13) Salteado largo. 14) Horno.

15) Barbacoa, ahumado, fermentado largo.

Con el hervido, la mayoría de sales minerales se pierden, ya que se disuelven en el agua de cocción, que suele desecharse. Podemos aprovecharla, pero también podemos utilizar otras técnicas de cocinado, como el rehogado o el blanqueado, o con otros utensilios, como el wok.

Rehogado. Se cuecen a fuego lento los alimentos en poco líquido o aceite, prácticamente en su propio caldo. De este modo, se puede conservar la mayor parte de las sales minerales. Este método está especialmente indicado para la verdura que desprenda mucho líquido. Esta técnica también comprende la cocción lenta en una cazuela de barro.

El blanqueado realza el color de las hortalizas y las deja muy crujientes. Con frecuencia se utiliza este método como cocción previa a la elaboración de especialidades de verduras al horno. En las ensaladas, las hortalizas también resultan más apetitosas en su punto que reblandecidas por un exceso de cocción. Y, así, también se conservan más sustancias activas. Para blanquear, se añaden las verduras cortadas en trozos no muy pequeños en agua hirviendo, se dejan cocer de 1 a 3 minutos según la hortaliza, se cuelan, e inmediatamente se pasan bajo un chorro de agua fría y se escurren.
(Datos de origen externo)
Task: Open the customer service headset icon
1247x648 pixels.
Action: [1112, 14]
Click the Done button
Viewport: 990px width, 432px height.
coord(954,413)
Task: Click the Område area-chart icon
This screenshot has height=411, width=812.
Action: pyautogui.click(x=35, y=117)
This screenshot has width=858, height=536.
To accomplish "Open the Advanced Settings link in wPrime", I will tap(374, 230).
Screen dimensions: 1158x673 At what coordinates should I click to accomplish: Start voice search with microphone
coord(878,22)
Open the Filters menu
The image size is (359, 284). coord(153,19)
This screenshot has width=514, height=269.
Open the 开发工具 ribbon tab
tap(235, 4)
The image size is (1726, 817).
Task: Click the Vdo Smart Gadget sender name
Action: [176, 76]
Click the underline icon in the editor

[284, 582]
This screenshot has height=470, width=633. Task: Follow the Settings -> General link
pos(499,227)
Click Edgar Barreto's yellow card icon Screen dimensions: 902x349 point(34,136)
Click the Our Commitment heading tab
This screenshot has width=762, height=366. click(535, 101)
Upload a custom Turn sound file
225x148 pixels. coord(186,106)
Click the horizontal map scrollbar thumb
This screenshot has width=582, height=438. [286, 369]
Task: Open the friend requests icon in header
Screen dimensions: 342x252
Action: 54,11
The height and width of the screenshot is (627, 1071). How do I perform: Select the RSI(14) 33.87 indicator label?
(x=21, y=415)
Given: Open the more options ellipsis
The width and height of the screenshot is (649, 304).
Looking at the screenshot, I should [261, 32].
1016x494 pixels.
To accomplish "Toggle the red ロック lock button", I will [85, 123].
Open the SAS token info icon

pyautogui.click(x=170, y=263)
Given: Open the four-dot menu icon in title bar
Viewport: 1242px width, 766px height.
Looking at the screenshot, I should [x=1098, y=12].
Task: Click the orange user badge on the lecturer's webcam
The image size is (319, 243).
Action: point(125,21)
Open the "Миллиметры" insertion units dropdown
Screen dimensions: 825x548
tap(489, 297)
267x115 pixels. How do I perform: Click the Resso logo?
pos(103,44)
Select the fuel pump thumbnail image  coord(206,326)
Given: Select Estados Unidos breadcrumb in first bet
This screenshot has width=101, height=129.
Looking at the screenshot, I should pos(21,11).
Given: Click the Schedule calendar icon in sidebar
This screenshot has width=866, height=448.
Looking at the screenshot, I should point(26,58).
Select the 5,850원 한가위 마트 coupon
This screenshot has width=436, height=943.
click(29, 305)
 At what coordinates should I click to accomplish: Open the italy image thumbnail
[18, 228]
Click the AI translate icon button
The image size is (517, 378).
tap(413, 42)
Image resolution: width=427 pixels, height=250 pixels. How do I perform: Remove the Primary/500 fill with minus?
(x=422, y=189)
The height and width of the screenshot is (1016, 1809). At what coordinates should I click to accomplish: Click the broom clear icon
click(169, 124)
A continuación, se pueden saltear en una sartén con un poco de aceite o mantequilla, o seguir cocinándolas en la preparación de soufflés, ensaladas o sopas.

La cocción con el wok. Este método preserva gran parte de las propiedades nutritivas de los alimentos. El wok procede de Asia, pero es una sartén universal, de forma cónica semiesférica y de margen alto. Los ingredientes, en poco aceite, se remueven constantemente. De esta forma, se cuecen muy rápido, ya que el calor se concentra en el fondo de la sartén, mientras se va disipando en los márgenes. Gracias a que se remueven continuamente, los alimentos pasan de la zona muy caliente a la de menor temperatura. Esto facilita una cocción uniforme y dinámica, en la que nada se quema.